Copy out all of the entries below, swapping "GUI agent" for "screen agent" everywhere it appears and leaving the rest untouched.

--

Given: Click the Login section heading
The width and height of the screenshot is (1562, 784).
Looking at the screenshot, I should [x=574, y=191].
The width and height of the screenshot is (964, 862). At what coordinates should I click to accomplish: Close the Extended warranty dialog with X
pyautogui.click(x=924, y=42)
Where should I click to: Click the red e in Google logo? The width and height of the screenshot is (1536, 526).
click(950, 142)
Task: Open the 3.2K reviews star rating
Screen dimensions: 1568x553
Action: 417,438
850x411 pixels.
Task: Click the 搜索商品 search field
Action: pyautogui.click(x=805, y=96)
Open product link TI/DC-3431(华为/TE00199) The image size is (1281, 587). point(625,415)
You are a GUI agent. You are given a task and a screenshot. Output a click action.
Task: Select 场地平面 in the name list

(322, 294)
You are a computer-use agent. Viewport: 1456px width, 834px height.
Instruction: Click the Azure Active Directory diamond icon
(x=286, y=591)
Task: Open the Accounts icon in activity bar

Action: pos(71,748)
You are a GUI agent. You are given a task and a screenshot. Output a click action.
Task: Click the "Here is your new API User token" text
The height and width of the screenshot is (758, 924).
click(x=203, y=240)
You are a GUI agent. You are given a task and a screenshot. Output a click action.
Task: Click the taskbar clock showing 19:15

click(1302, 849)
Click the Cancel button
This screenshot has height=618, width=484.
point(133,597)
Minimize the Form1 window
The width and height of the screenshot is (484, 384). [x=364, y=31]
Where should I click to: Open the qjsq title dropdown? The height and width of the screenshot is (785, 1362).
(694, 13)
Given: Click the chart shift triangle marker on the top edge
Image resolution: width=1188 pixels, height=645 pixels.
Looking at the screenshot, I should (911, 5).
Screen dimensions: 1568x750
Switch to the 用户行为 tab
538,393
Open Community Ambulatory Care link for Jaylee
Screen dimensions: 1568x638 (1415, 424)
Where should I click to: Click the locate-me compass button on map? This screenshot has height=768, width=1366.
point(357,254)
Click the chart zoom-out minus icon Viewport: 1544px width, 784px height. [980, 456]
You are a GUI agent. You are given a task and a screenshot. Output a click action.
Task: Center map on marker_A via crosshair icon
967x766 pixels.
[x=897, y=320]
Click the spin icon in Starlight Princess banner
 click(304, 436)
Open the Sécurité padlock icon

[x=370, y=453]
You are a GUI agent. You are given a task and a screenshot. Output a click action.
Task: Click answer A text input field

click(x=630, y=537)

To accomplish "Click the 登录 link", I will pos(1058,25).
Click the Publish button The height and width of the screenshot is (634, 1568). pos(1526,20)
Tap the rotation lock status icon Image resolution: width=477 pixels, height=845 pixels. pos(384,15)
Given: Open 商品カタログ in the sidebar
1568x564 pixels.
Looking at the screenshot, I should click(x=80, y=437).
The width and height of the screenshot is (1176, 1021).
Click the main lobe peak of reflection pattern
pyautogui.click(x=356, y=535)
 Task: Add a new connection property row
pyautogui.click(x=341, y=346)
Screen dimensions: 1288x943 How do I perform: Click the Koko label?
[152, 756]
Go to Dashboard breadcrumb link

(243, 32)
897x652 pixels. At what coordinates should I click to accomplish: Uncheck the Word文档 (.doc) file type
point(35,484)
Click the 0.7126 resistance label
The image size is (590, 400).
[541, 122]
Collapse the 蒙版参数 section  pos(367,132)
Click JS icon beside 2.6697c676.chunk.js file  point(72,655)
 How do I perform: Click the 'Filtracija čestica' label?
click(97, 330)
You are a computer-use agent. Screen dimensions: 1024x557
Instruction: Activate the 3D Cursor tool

--

_TASK SOLUTION_.
Given: Click the Login section heading
The width and height of the screenshot is (1562, 784).
Looking at the screenshot, I should [x=574, y=191].
The width and height of the screenshot is (964, 862). At what coordinates should I click to accomplish: Close the Extended warranty dialog with X
pyautogui.click(x=924, y=42)
Where should I click to: Click the red e in Google logo? The width and height of the screenshot is (1536, 526).
click(950, 142)
Task: Open the 3.2K reviews star rating
Screen dimensions: 1568x553
Action: 417,438
850x411 pixels.
Task: Click the 搜索商品 search field
Action: pyautogui.click(x=805, y=96)
Open product link TI/DC-3431(华为/TE00199) The image size is (1281, 587). point(625,415)
You are a screen agent. You are given a task and a screenshot. Output a click action.
Task: Select 场地平面 in the name list

(322, 294)
You are a computer-use agent. Viewport: 1456px width, 834px height.
Instruction: Click the Azure Active Directory diamond icon
(x=286, y=591)
Task: Open the Accounts icon in activity bar

Action: pos(71,748)
You are a screen agent. You are given a task and a screenshot. Output a click action.
Task: Click the "Here is your new API User token" text
The height and width of the screenshot is (758, 924).
click(x=203, y=240)
You are a screen agent. You are given a task and a screenshot. Output a click action.
Task: Click the taskbar clock showing 19:15

click(1302, 849)
Click the Cancel button
This screenshot has height=618, width=484.
point(133,597)
Minimize the Form1 window
The width and height of the screenshot is (484, 384). [x=364, y=31]
Where should I click to: Open the qjsq title dropdown? The height and width of the screenshot is (785, 1362).
(694, 13)
Given: Click the chart shift triangle marker on the top edge
Image resolution: width=1188 pixels, height=645 pixels.
Looking at the screenshot, I should (911, 5).
Screen dimensions: 1568x750
Switch to the 用户行为 tab
538,393
Open Community Ambulatory Care link for Jaylee
Screen dimensions: 1568x638 (1415, 424)
Where should I click to: Click the locate-me compass button on map? This screenshot has height=768, width=1366.
point(357,254)
Click the chart zoom-out minus icon Viewport: 1544px width, 784px height. [980, 456]
You are a screen agent. You are given a task and a screenshot. Output a click action.
Task: Center map on marker_A via crosshair icon
967x766 pixels.
[x=897, y=320]
Click the spin icon in Starlight Princess banner
 click(304, 436)
Open the Sécurité padlock icon

[x=370, y=453]
You are a screen agent. You are given a task and a screenshot. Output a click action.
Task: Click answer A text input field

click(x=630, y=537)

To accomplish "Click the 登录 link", I will pos(1058,25).
Click the Publish button The height and width of the screenshot is (634, 1568). pos(1526,20)
Tap the rotation lock status icon Image resolution: width=477 pixels, height=845 pixels. pos(384,15)
Given: Open 商品カタログ in the sidebar
1568x564 pixels.
Looking at the screenshot, I should click(x=80, y=437).
The width and height of the screenshot is (1176, 1021).
Click the main lobe peak of reflection pattern
pyautogui.click(x=356, y=535)
 Task: Add a new connection property row
pyautogui.click(x=341, y=346)
Screen dimensions: 1288x943 How do I perform: Click the Koko label?
[152, 756]
Go to Dashboard breadcrumb link

(243, 32)
897x652 pixels. At what coordinates should I click to accomplish: Uncheck the Word文档 (.doc) file type
point(35,484)
Click the 0.7126 resistance label
The image size is (590, 400).
[541, 122]
Collapse the 蒙版参数 section  pos(367,132)
Click JS icon beside 2.6697c676.chunk.js file  point(72,655)
 How do I perform: Click the 'Filtracija čestica' label?
click(97, 330)
You are a computer-use agent. Screen dimensions: 1024x557
Instruction: Activate the 3D Cursor tool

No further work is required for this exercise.